Okay. But do you expect it to switch, kind of going forward, back to more VAPS driven?
I think the way I would think about it is we've quantified the VAPS opportunity, which is north of $125 million, and that's across the combined portfolio. And we see that playing out mostly in linear fashion over the next 3 to 4 years. And then on top of that, it will be whatever kind of modular unit rate growth we can deliver.
Okay. Great. And then just going back to your guidance again, I think you reiterated that you're expecting to have these duplicative cost structures for ModSpace similar to how you did with Acton. I'm just trying to pair that with some of the comments that you guys made on consolidating to 120 locations this quarter. So the assumption is still that costs will be associated with some of those stores that are being planned to consolidate?
Yes. That's like -- the progress on the integration has been tremendous. The first step is kind of picking your operating locations and concentrating -- organizing your personnel around them. We've not exited all of those lake locations that Brad described as idle. So we still incur that cost, and that real estate liquidation or consolidation strategy will play out, really, throughout the course of 2019 and into 2020.
Okay. Got you. And then just lastly on modular space units on rent, I think that only increased about 0.1% pro forma versus close to 2% in prior quarters. So is the right way to be thinking about it, really, that you guys are going to be pretty flattish pro forma growth kind of as you digest this acquired fleet for the next several quarters? Or would you expect that to reaccelerate?
Yes. Tim and I have said, I think, these markets are going to present probably a 2% to 3% growth opportunity. As we roll forward, just given the indicators I mentioned before, we are also quite frugal with our capital and very focused on driving rate, the VAPS expansion as well as the rate optimization. So we've kind of -- so we'd be comfortable with a 0% to 1% increase. I do think we've had some significant, let's say, distractions the last quarter as we navigated, and the fact that we ended the quarter with a -- basically a flat unit on rent is actually quite pleasing than it was in line with my expectation. So at this 0% to 1% as we complete this integration.
And our next question comes from Phil Ng from Jefferies.
Based on the momentum you're seeing in 3Q, your implied 4 key guidance seem somewhat conservative. Are there any dynamics such as seasonality we should think of? And it was helpful that you kind of called out some of the initial drag you may see from the duplicative costs. But can you kind of size it up, from a margin impact at least, for the next few quarters [ what ] that headwind could be?

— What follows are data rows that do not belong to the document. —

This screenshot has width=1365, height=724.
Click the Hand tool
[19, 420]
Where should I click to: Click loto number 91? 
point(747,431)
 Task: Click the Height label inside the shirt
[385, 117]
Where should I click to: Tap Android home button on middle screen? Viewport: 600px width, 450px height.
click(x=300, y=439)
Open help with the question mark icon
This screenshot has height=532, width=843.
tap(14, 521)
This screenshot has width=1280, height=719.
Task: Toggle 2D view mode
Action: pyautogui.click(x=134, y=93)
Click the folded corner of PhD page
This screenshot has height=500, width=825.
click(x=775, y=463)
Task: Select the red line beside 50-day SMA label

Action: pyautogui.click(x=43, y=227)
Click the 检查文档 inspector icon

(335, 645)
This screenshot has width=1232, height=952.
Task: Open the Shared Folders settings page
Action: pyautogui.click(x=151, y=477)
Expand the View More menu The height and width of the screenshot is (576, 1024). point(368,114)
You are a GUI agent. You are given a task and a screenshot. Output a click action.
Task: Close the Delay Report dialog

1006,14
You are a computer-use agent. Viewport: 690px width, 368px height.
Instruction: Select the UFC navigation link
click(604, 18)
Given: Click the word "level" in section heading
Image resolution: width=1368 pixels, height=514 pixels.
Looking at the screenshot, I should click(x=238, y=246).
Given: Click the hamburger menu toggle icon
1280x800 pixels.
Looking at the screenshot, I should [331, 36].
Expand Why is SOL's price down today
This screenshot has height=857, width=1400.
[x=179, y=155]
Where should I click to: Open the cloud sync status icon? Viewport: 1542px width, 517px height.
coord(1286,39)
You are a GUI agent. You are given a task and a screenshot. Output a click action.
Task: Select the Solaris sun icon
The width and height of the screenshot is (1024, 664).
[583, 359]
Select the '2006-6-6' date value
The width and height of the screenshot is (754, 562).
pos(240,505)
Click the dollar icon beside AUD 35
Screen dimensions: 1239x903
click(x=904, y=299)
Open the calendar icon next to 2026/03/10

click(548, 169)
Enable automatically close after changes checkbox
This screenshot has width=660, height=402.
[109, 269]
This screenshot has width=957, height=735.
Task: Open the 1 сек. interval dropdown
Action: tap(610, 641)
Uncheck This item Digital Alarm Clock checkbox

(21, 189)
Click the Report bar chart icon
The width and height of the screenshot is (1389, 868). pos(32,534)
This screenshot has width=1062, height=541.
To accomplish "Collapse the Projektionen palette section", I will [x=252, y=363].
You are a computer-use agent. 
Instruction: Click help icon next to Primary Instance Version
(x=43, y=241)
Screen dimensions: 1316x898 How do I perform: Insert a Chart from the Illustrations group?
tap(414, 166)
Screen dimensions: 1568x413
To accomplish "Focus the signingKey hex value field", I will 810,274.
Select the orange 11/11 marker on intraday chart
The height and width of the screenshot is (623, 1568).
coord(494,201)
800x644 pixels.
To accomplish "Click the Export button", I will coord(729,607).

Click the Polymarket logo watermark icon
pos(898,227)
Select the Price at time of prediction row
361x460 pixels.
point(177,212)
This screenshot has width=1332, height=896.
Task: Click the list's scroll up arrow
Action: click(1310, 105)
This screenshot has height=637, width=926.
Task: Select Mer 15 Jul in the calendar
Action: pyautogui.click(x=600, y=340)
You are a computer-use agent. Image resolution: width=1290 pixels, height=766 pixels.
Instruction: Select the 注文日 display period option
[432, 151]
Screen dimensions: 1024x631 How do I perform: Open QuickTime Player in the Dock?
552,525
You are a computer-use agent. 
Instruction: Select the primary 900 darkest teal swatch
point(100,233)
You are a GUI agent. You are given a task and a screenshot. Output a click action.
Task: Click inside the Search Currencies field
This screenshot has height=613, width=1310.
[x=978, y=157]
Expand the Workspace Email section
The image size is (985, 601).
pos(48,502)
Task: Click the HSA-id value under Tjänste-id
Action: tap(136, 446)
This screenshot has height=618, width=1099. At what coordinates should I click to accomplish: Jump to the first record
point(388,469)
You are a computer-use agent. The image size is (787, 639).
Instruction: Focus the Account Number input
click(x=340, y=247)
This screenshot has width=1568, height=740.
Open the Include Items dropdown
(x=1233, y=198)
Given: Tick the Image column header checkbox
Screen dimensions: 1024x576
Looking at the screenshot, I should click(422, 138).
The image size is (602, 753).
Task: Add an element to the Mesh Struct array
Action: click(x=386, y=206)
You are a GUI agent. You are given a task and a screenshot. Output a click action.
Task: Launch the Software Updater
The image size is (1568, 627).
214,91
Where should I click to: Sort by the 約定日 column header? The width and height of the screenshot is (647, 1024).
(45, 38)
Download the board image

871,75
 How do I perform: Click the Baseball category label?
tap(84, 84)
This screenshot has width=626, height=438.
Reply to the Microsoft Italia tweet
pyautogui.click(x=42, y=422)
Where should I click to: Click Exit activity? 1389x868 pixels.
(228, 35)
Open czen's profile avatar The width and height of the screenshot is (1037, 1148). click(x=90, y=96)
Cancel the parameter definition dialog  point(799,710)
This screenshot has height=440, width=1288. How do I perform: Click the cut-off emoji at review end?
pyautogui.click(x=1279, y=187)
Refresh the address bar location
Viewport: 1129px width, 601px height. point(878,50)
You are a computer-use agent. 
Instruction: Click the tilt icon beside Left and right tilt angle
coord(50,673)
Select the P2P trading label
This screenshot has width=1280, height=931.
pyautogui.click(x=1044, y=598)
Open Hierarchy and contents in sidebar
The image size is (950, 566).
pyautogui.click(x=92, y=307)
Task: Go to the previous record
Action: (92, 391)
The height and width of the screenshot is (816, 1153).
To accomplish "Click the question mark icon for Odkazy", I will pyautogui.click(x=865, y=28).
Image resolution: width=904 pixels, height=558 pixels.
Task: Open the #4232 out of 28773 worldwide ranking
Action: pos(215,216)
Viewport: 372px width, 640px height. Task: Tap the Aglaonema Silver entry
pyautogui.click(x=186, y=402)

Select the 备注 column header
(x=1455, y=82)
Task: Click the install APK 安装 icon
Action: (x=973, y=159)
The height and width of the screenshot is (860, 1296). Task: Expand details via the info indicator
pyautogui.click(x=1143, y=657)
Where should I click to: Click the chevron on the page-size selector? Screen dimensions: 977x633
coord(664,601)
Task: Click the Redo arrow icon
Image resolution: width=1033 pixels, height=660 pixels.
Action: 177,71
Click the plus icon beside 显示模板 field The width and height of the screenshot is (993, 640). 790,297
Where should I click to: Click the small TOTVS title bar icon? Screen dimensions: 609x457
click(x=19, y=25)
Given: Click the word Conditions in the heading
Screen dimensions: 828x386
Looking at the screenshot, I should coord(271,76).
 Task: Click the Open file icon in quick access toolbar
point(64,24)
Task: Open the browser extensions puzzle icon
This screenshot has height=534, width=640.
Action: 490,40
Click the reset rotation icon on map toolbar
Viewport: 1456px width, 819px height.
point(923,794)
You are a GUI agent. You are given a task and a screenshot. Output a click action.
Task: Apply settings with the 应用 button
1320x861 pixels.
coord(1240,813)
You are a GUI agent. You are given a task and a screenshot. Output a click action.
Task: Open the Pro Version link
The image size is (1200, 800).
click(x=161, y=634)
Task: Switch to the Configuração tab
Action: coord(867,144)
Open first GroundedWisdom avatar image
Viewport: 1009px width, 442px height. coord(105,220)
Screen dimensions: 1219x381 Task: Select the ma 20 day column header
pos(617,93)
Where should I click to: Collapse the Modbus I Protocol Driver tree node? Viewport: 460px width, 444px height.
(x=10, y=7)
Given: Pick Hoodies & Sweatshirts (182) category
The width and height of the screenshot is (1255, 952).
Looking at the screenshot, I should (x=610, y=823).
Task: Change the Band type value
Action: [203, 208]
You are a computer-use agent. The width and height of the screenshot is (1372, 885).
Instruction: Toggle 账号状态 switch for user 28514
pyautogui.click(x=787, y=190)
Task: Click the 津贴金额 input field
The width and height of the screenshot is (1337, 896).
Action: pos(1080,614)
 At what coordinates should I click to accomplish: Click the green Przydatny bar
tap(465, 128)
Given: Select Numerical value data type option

Yes, Phil. I'll start and Brad, you can supplement here. Obviously, we took about a month or so post closing the ModSpace acquisition to issue the most recent guidance so that we had a clear understanding of the revenue outlook as well as more detailed progress on the integration plan and timeline, and we're confident in the range we put forth. With any major acquisition, there are a lot of moving pieces, some known and some inevitably unknown. One example I'll point out that was obviously known, you'll recall that ModSpace historically had a higher contribution of sales of new units in the revenue than WillScot. And in Q3, we completed a major project for hurricane recovery in the U.S. Virgin Islands that contributed approximately $27 million of revenue in the quarter on a pro forma basis, and that's probably about $1.5 million of gross margin in our reported Q3 results and -- with most of the revenue booked preclose. So that's just one example of something that's in Q3 but probably wouldn't be in Q4 so much. And there are opportunities and risks on both sides of the ledger. So if we have continuing acceleration in pricing, pull-forward synergies, that would obviously help Q4. But if there is disruption on the volume side or fleet transfers or other disruptions, that could be a temporary headwind. So we take all that into account when putting together the guidance.
The only other bid I would add is, just to remind folks, that while idling and consolidating production to 120 branches is a significant enabler, right, the real estate is only about 20% of the cost synergies we talk about. So it is a very important step, right, which then allows us to get along with particularly some of the people reduction and the other associated cost savings so significant milestone that, in and of itself, real estate consolidations less than 20% of these cost synergies.
That's really helpful color and that's my follow-up, Brad. The integration of ModSpace seems to be coming along quite well. What are some of the other major hurdles that we should be mindful of in next few quarters that could be something that could be a negative if execution was formed but obviously, the upside potential from a synergy standpoint ramping up a little further?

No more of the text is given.